I think about that episode to this day — about how that could possibly have been considered to be okay, and also about why that young me didn’t say anything.
While I wish I had, I understand why I didn’t. Today that wouldn’t happen — certainly not in any workplace of mine. Today I’d speak up. But perhaps more importantly, I work every day to foster a workplace where others would, too.
The journey from then to now — from uncertainty to conviction — took time.
It grew from hard work and the courage to be true to myself, but it was also fueled by mentors and leaders who believed in me and trusted me. Sometimes these mentors told me things that were hard to hear. Like the senior law partner who said, “This path you’re trying to go down doesn’t suit you, and frankly, you’re not that good at it because your heart isn’t in it. You should try something else.”
Following that heart-to-heart, I ended up moving cities, changing jobs, and shifting my career to the public sector. So, although the words stung, hearing them was in many ways a relief. That single, tough-love moment changed my career path and taught me a lot about listening to my inner voice.
A single, tough-love moment changed my career path and taught me a lot about listening to my inner voice.Kirsten Hillman
But that was only the beginning. Keeping that inner voice strong takes effort.

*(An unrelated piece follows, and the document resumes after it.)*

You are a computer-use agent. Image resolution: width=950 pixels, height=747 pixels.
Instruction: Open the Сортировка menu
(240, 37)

Proving that you can do the job, that you belong at the table even though no one who looks like you has been there before, takes time, a lot of hard work, and the strength of a well-functioning team.

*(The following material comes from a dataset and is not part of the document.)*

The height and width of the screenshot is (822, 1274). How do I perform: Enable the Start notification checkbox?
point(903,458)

I’m a details person — a wonk, if you will. So, for me, confidence comes from being very well prepared, knowing the issues inside and out, and having creative ideas and solutions up my sleeve. In moments when I might fall prey to nerves or run the risk of seeing myself through someone else’s eyes, it’s knowing my stuff that builds me up.
Superpower of a great team
That’s where the superpower of a great team comes in. In my career, the periods when I have been the most fulfilled and the most effective are when I have been surrounded by smart, devoted, creative, and decent people, all pulling or pushing in the same direction. And so, in those moments when I was the first woman in a role or the only woman at a table, when I could feel the eyes of others telling me that I didn’t belong, I was never alone. We were all committed to each other and to mutual success.
In my career, the periods when I have been the most fulfilled and the most effective are when I have been surrounded by smart, devoted, creative, and decent people, all pulling or pushing in the same direction.Kirsten Hillman
And, throughout it all — the weeks of travel around the world, the long hours, and the high-pressure environments, as I have taken risks and stretched myself — my greatest champion and indispensable partner has been my husband.
I am very proud to be the first woman to be Canada’s Ambassador to the United States, and to be the first woman doing many of the jobs that I have done. I hope that women, or any other person from an underrepresented group, can look at me and say: “If she can do it, so can I.”
NASA astronaut Christina Koch — the first female astronaut to soon orbit the moon — says that she sees these “firsts” as milestones. A milestone is about forward momentum. It’s a point that marks progress. It’s important in and of itself, but it is also about pushing forward to the next milestone and towards the day when the next person exceeds it. That resonates with me.